# What is required
Each record should be copied exactly, and none of them omitted.

# The records
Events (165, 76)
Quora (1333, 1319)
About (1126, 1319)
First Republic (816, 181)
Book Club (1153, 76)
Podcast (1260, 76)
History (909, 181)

# Response
Events (165, 76)
Quora (1333, 1319)
About (1126, 1319)
First Republic (816, 181)
Book Club (1153, 76)
Podcast (1260, 76)
History (909, 181)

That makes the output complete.